Yo creo que hay que seguir creyendo en la democracia, pero en una democracia que sea de verdad. Cuando yo digo que la democracia en la que viven las actuales de este mundo es una falacia, no es para atacar a la democracia ni menos. Es para decir que esto que llamamos democracia no lo es. Y que, cuando sea, nos daremos cuenta de la diferencia. Nosotros no podemos seguir hablando democracia en plano puramente formal. Es decir, que existan elecciones, Parlamento, leyes, etc. Puede haber un funcionamiento democrático de instituciones de un país, pero yo hablo de un problema mucho más importante, que el problema del poder. Y el poder, aunque sea una trivialidad decirlo, no está en instituciones que elegimos. El poder está en otra parte.

            El lugar de residencia de ese poder del que habla Saramago, lo sabemos todos, es un Olimpo de divina ubicuidad, habitado, dice luego Saramago el año 2004 en Porto, por un puñado de desconocidos de siempre, que abandonan su modesto anonimato sólo cuando el ranking Forbes publica sus dorados nombres. Ellos son:

...los consejos de administración de las multinacionales que deciden nuestra vida. Eso lo sabemos todos, pero, en nombre de nuestra tranquilidad y conciencia cívica, nos empeñamos en creer que la democracia apenas consiste en eso que tenemos. Si esta se redujera a lo que vemos día a día, la llamaríamos de otra manera —«poder subordinado a otro poder»—, por ejemplo, pero no democracia. Vivimos en una plutocracia, porque los ricos son quienes gobiernan y viven.
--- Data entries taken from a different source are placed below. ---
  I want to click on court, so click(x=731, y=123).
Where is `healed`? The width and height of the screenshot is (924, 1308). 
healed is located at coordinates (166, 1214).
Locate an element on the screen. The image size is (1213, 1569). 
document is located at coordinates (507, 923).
            En la tradición nacional chilena este vasallaje es celebrado como un punto cumbre de nuestra democracia, cuando el gobernante o preboste de turno emprende su camino a Canossa en Casapiedra, a rendir pleitesía a bancarios y marchantes, para asegurarles lo que ellos ya saben: que no hay nada que temer. A cambio de eso, recibe como gracioso gesto de real beneplácito algún objeto masturbatorio u otro regalillo de igual valor simbólico.
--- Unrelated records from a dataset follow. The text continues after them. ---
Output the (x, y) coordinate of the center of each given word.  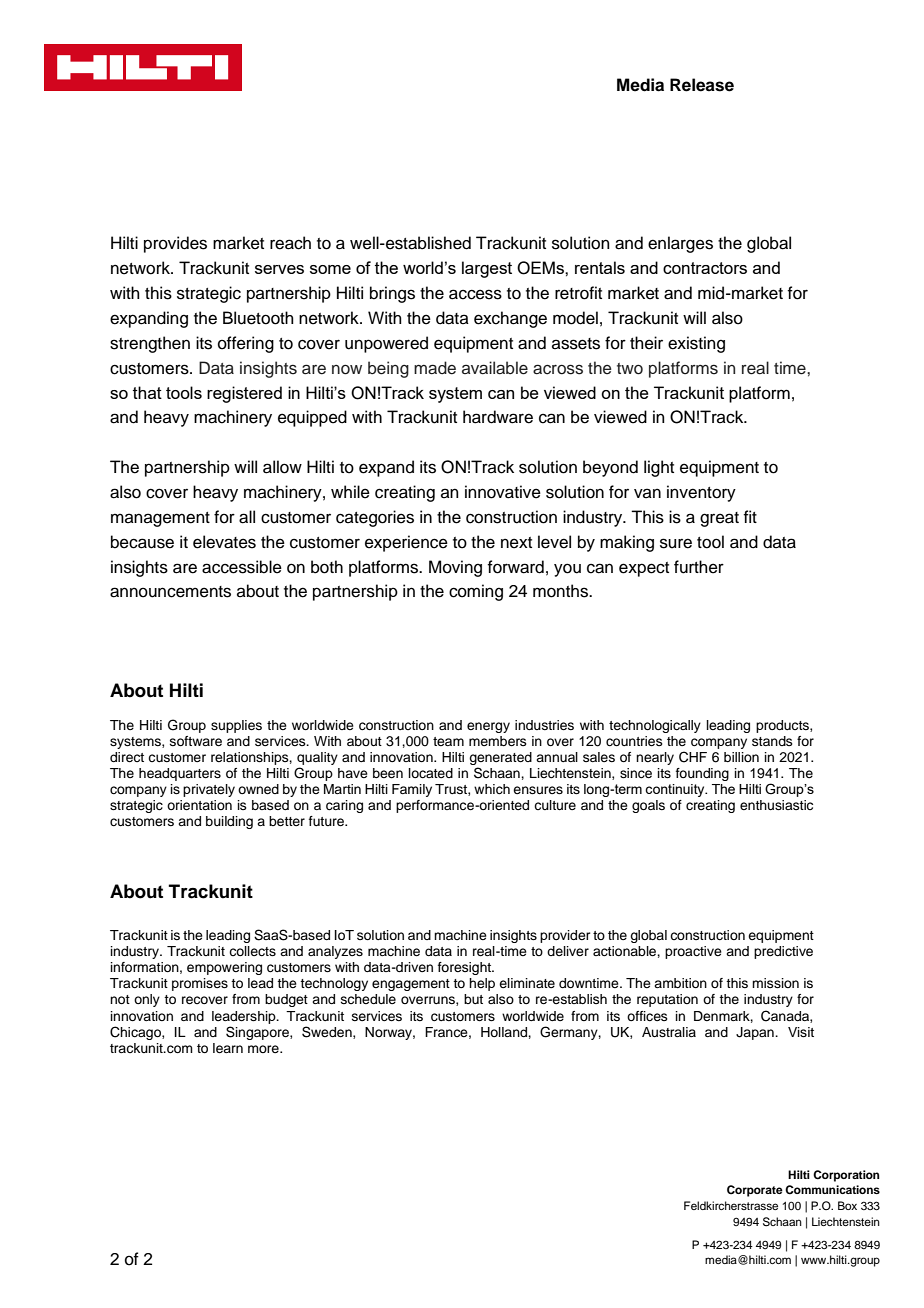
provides (175, 244)
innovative (503, 492)
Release (702, 85)
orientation (199, 805)
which (492, 789)
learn (228, 1048)
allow (282, 467)
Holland (505, 1032)
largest (487, 269)
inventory (701, 493)
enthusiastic (776, 805)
            Con pasión y desesperada lucidez, Saramago insistirá una y otra vez en alumbrar con la luz de su imaginería las sombras que en el decurso turbulento de la historia han ido oscureciendo, hasta desfigurarla, la bella antigua palabra δημοκρατία, reduciéndola a una borrosa representación alegórica de su esencia, en otro mito griego de catálogo turístico. Así, un expresidente de los USA y eximio fumador de habanos, según se lee en su autobiografía, le concede a la democracia la categoría de dogma, de profesión de fe: una epifanía que despliega todo su salvífico esplendor en ese momento en que el ciudadano, el día de elecciones, deposita su voto en la urna. Para él, votar es el instante seminal en que el ritual democrático reinicia su perenne destino circular ad maiorem Dei gloriam, o gloriam Homini, según sea la parroquia del practicante.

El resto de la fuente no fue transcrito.